WHAT THE TASK REQUIRES: Among the entries that follow, find the lines holding "computer" and say how many there are, with no other words.

[Records excerpted from a collection]
........

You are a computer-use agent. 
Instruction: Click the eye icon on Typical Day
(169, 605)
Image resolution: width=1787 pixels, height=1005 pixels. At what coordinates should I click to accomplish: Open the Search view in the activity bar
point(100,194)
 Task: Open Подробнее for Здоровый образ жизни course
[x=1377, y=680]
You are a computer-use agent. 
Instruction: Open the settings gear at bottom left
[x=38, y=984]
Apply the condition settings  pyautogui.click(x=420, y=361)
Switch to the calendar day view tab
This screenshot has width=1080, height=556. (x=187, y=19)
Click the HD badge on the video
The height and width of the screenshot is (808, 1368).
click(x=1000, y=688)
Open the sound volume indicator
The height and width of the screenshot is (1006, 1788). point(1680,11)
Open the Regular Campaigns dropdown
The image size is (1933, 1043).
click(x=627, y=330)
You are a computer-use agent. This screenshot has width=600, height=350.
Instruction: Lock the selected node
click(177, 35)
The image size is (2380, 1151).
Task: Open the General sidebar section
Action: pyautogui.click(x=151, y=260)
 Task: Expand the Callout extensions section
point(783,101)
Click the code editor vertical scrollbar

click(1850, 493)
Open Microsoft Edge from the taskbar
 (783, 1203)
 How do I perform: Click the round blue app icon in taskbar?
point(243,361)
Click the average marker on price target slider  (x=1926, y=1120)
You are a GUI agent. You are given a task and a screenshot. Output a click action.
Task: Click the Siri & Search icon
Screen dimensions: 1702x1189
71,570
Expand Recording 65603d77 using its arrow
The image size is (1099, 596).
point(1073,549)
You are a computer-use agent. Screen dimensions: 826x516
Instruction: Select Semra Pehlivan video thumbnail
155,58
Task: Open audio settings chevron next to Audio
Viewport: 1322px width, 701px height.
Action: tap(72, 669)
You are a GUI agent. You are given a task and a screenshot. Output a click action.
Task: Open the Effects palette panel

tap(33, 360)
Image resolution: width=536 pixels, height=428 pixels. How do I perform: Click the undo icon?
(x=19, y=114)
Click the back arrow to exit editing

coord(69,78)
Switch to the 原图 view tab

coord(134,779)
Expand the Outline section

........

ANSWER TO THIS PROBLEM: 4